> _抜粋_:
::::
見出し画像

3月のお気に入り詩

画像1

朝の陽にまみれてみえなくなりそうなおまえを足で起こす日曜
穂村弘


「脳の中心にある動脈に細長いコブがありますね」と医者に言われた。
放っておくと、もしかしたら、破裂するとクモ膜下出血を起こして急に死ぬ可能性があると言う。

人はいつか死ぬし、それは明日かもしれない。
自分はそういう心得のあるタイプの人間だと思っていたが、医者と一緒にMRI画像を眺めながら、PVCの分厚いビニルが私をやわく閉じ込めていくのを感じた。「ありがとうございました」と目を見て笑顔で退室した。

次の日、職場の上司から数ヶ月後の昇進を告げられたとき
どうにも心が落ち着かなくなった。
もしかしたら使いきれないかもしれないと思いながらの花粉症の薬を3シートもらい、飲みきれないかもしれないんだとうっすら思いながらアルカリイオンの水を買って、帰った。
今までの世界の何もかもが明日が来る確信のもと成り立っていたことを感じた。
::::
> _表示データ_:
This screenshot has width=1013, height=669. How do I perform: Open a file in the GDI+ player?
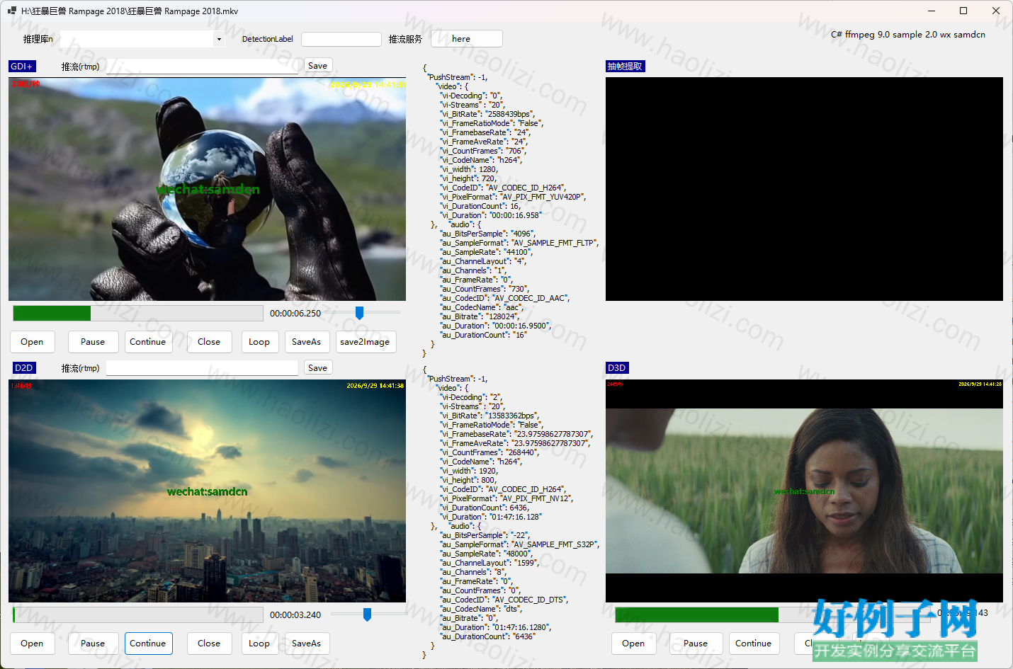coord(32,342)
::::
> _次の課題_:
(1) 抜粋について、次の問いに答えよ。
(a) 冒頭に引かれた短歌の作者は誰か。
(b) 書き手は医者と一緒に何を眺めたか。
(c) 書き手は花粉症の薬を何シートもらったか。
(2) 抜粋の「人はいつか死ぬし、それは明日かもしれない。」から「どうにも心が落ち着かなくなった。」までを、一字も変えずに書き写せ。

> _課題の解答_:
(1)
(a) 作者は穂村弘である。
(b) 医者と一緒にMRI画像を眺めた。
(c) 花粉症の薬を3シートもらった。

(2)
人はいつか死ぬし、それは明日かもしれない。
自分はそういう心得のあるタイプの人間だと思っていたが、医者と一緒にMRI画像を眺めながら、PVCの分厚いビニルが私をやわく閉じ込めていくのを感じた。「ありがとうございました」と目を見て笑顔で退室した。

次の日、職場の上司から数ヶ月後の昇進を告げられたとき
どうにも心が落ち着かなくなった。